Hopkins imagines the deep ocean itself as a site which can both unbind the bodily and mediate between radically opposite forms of ‘history.’  The nun “Drowned, and among our shoals” is absorbed into the literal sea as a floating corpse among the fish, and into the spiritual sea as a part of the holy communion of souls.  Hopkins strains to invent a new form and a new rhythm for his poem by channelling the natural force of a storm at sea and in The Wreck of the Deutschland he forges a language which is designed to pivot excruciatingly between disaster and salvation.  So the snowstorm which drove the ship onto a sandbar on a December night in 1875 is twice vividly materialised. First:“Wiry and white-fiery and whirlwind-swivellèd snow/Spins to the widow-making unchilding unfathering deeps.”  And then once more:“Thou martyr-master: in thy sight/Storm flakes were scroll-leaved flowers, lily showers –sweet heaven was astrew in them.”  The contradiction stands unresolved.  The storm was terrible and disastrous, “widow-making.” Yet at the same time the storm creates a mediation between heaven and earth (represented by the trope of lightning elsewhere in the poem). “Is the shipwrack then a harvest?” asks the poet.  It seems a profane sentiment, but only because it flips spatial, temporal and eternal categories.

Hopkins forces both newspaper time and eschatological time into the very fabric of his poem in order to show the difficulties of apprehending God in the world:  “Since, tho’ he is under the world’s splendour and wonder,/His mystery must be instressed, stressed:” “[H]e is under”: The Wreck of the Deutschland organises itself in space between the depths of the sea and the heights of the skies to create a moment when heaven connects to earth, and what is both ‘under’ the world, but also exceeds the world, can become briefly manifest.  In other words, the poem uses space to talk about time, so that the sea resembles Byron’s sea inasmuch as Hopkins uses the depths of the sea to create a different scale of temporality which can unbind human history and reveal the smallness of the present in the perspective of both past and future. 


This is an edited extract from my forthcoming essay, 'At Sea' in Time Travellers: Victorian Perspectives on the Past, eds.
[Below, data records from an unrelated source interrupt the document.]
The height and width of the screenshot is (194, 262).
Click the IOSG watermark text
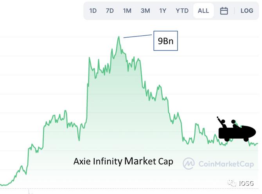pos(246,183)
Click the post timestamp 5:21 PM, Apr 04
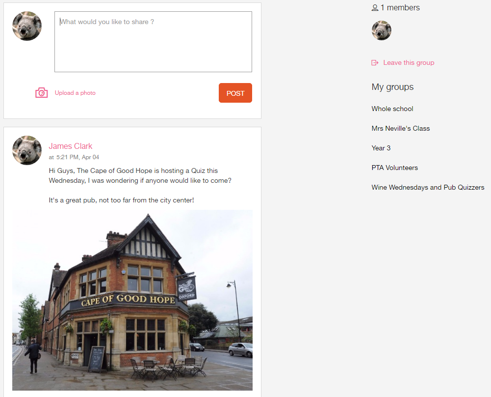The image size is (491, 397). pyautogui.click(x=78, y=157)
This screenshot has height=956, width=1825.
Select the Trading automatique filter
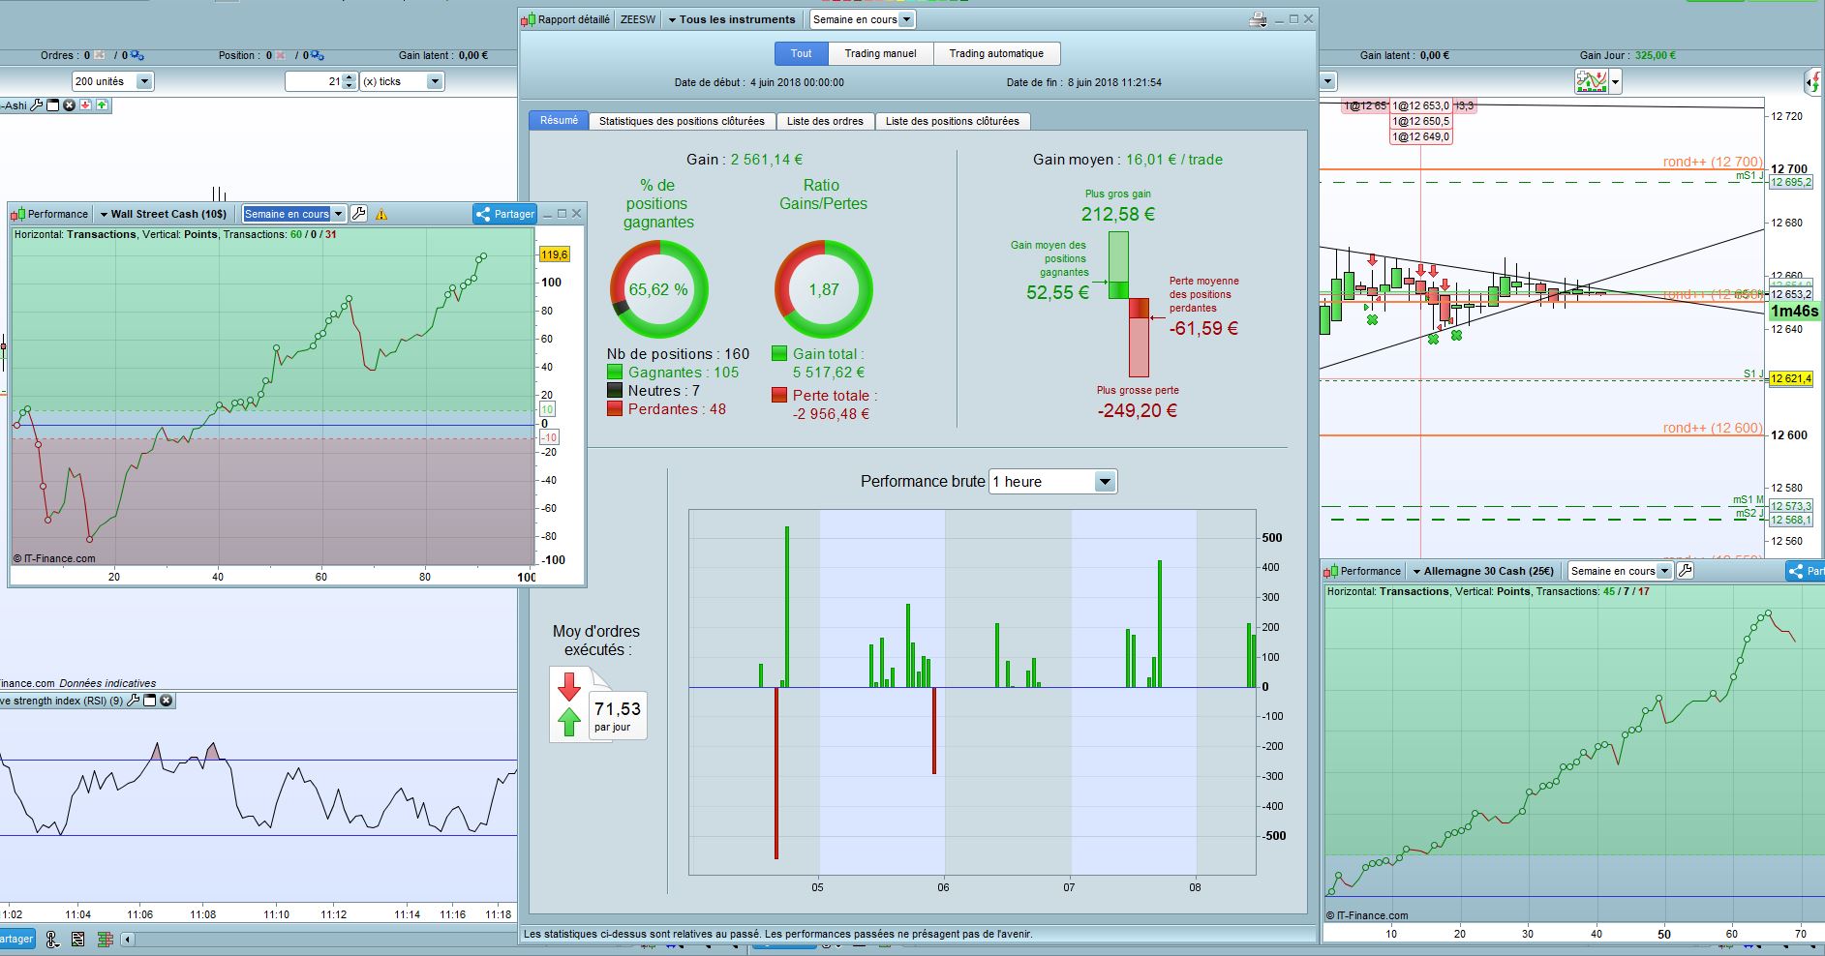point(996,53)
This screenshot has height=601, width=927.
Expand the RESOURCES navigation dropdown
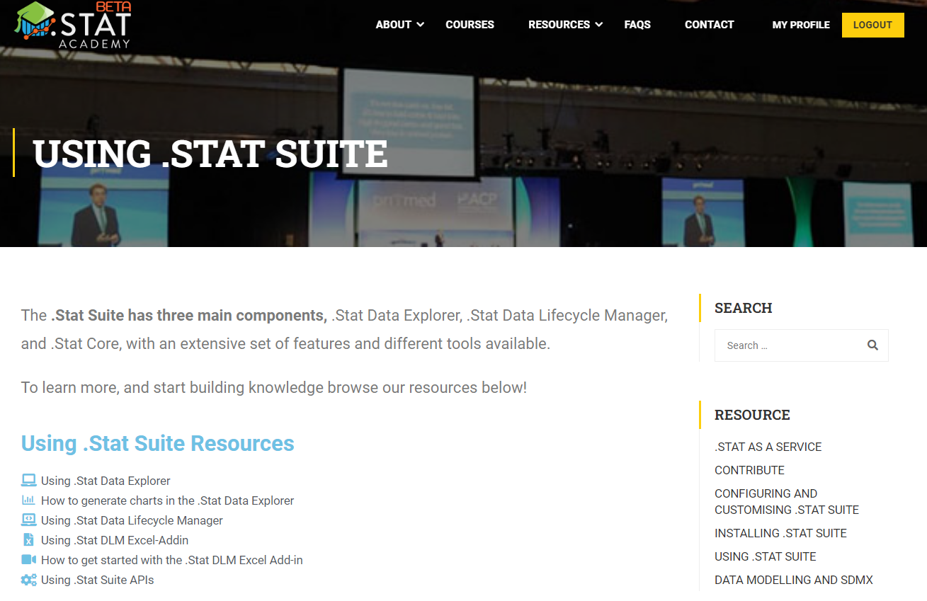(559, 24)
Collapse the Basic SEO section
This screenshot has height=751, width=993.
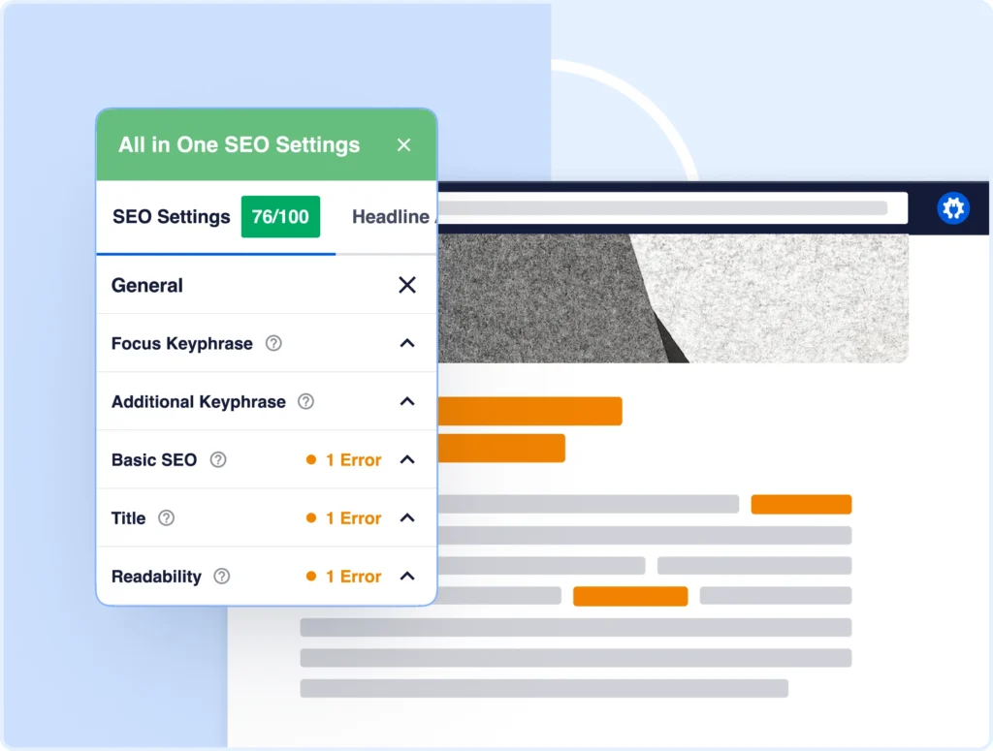point(407,459)
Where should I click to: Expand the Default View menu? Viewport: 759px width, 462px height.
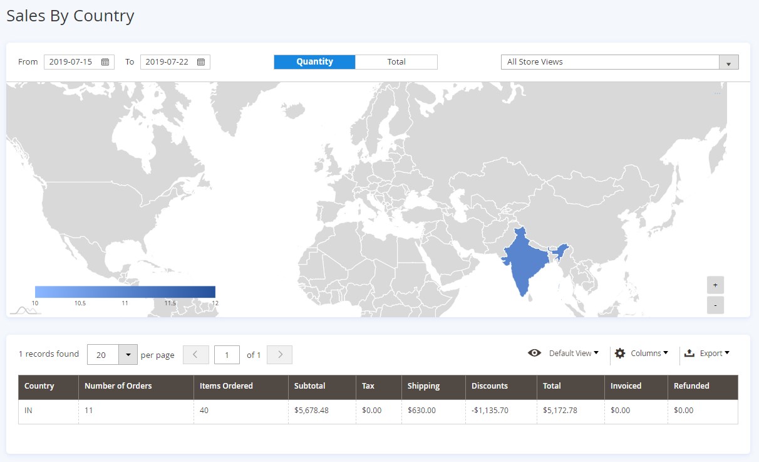[x=573, y=354]
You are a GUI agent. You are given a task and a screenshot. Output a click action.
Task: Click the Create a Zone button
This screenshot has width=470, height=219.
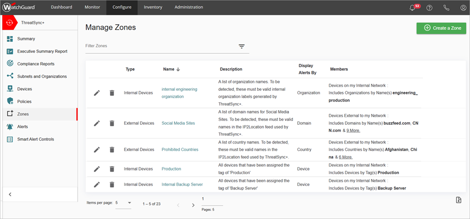[441, 28]
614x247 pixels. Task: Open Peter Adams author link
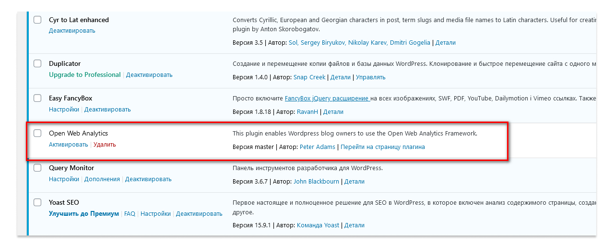click(317, 147)
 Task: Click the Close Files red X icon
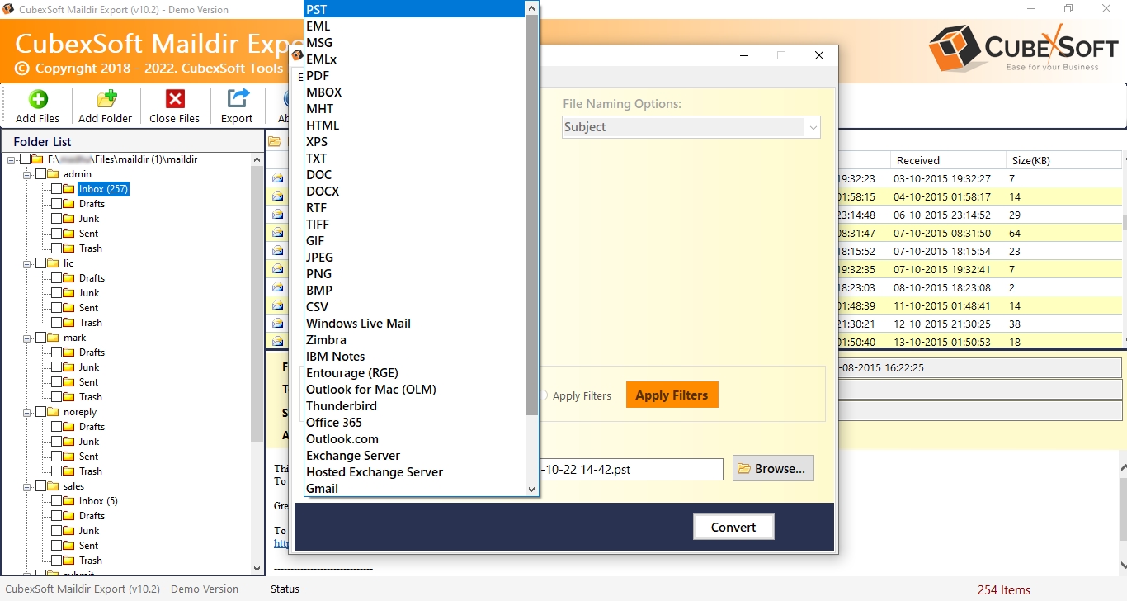tap(174, 100)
Sadiah Qureshi and Adelene Buckland, (Chicago: Chicago University Press, forthcoming early 2016).


Illustration:  Joseph Mallord William Turner (1775-1851) Snow Storm - Steam-Boat off a Harbour's Mouth exhibited 1842.  Tate Britain.  Accepted by the nation as part of the Turner Bequest 1856.




[1] Walter J. Ong, Hopkins, Self and God: The Alexander Lectures 1981 (Toronto: University of Toronto Press, 1986), p.50.

[2]  Jason R. Rudy, Electric Meters: Victorian Physiological Poetics (Ohio: Ohio University Press, 2009), p.130.

[3] The poem’s epigraph is: “To the happy memory of five Franciscan Nuns exiled by the Falk Laws drowned between midnight and morning of Dec. 7th. 1875

[4] Isobel Armstrong, Language as Living Form in Nineteenth-Century Poetry (Brighton, Sussex: Harvester Press, 1982), p.15.